A CT pulmonary angiogram performed to exclude pulmonary embolism was negative. The coronary arteries were visualized on the CT and appeared normal with no abnormal course or origin. A transthoracic echocardiogram showed a mildly reduced LVEF of 50% with no wall motion abnormalities or significant valvular disease.

Repeat testing showed the troponin I had increased to 4.4 ng/mL. A CMR (Fig. 2) was performed on a 1.5-T scanner [Magnetom Vida, Siemens Healthcare] four days after the second dose to evaluate for possible myocarditis. Cine images revealed normal left ventricular size and function. Short-axis post-contrast images (A) showed subepicardial enhancement in the inferolateral wall at the base.
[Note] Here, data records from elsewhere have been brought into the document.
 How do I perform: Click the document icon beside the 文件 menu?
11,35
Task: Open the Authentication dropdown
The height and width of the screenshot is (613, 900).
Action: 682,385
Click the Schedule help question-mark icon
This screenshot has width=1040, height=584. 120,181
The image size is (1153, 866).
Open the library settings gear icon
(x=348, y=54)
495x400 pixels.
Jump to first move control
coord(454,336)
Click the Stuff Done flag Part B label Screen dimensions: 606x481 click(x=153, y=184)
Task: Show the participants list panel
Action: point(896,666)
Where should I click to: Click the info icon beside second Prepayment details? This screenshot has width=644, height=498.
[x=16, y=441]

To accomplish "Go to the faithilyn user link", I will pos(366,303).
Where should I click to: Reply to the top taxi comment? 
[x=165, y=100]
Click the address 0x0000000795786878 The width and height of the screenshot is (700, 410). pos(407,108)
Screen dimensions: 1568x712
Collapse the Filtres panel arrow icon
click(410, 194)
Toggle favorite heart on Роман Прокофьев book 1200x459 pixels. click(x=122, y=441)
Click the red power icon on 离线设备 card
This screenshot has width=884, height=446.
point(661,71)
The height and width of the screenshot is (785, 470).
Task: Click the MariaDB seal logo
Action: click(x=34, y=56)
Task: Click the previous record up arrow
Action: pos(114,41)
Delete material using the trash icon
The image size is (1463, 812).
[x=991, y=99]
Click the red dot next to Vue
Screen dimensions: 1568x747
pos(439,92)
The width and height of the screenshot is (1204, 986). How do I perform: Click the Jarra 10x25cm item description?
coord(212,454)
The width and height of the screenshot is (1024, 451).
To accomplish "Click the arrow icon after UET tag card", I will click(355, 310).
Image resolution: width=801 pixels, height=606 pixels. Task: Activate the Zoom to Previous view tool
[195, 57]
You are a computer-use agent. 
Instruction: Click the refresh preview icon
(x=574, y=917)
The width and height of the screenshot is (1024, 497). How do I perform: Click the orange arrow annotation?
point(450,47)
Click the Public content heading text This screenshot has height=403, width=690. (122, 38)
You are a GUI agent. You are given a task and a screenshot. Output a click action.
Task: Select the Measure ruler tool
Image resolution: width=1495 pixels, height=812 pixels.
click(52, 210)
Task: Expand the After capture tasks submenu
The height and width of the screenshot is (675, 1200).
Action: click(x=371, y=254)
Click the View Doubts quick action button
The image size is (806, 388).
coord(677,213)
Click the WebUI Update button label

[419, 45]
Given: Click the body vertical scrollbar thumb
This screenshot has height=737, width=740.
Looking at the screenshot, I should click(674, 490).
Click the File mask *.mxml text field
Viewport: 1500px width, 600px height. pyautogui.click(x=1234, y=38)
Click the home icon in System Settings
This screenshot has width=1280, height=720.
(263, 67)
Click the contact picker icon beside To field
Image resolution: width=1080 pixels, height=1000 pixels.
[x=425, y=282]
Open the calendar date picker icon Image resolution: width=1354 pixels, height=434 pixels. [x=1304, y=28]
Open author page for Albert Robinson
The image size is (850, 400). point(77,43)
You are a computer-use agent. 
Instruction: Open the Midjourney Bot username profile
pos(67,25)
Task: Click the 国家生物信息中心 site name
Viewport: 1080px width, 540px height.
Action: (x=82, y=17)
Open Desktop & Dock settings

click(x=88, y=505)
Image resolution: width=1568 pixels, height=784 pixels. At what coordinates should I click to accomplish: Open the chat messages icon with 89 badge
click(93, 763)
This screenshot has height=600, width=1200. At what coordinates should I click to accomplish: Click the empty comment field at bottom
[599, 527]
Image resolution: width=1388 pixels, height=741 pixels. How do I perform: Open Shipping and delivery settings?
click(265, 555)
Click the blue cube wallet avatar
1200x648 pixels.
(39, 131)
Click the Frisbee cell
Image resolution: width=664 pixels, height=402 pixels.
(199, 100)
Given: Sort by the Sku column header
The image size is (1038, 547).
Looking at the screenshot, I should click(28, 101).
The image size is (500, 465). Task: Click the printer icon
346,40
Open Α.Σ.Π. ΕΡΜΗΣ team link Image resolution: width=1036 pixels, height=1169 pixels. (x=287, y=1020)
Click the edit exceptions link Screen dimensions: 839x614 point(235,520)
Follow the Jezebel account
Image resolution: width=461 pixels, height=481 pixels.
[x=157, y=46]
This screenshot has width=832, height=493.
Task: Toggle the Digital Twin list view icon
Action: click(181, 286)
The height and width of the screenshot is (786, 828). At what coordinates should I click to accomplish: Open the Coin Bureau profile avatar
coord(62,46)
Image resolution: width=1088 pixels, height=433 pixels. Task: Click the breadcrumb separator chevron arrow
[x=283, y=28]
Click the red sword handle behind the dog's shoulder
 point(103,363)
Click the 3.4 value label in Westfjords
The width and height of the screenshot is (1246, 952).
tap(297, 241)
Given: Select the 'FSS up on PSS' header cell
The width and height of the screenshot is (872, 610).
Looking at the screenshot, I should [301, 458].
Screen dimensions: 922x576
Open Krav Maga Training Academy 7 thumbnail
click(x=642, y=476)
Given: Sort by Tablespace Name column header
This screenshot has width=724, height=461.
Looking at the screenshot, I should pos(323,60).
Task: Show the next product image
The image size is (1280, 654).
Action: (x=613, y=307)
T1 (B) and T2 (D) maps showed corresponding elevated values of 1200 ms for T1 (normal 950–1050 ms), as opposed to 950–980 for the septal wall (C), and 59–63 ms for T2 (normal 45–55 ms[6]) as opposed to 44–48 ms for the septal wall (E). Per the 2018 Lake-Louise criteria, these findings are diagnostic of myocarditis.[7],[8]

A respiratory viral panel was also performed on this patient and was negative.

A respiratory viral panel was also performed on this patient and was negative.’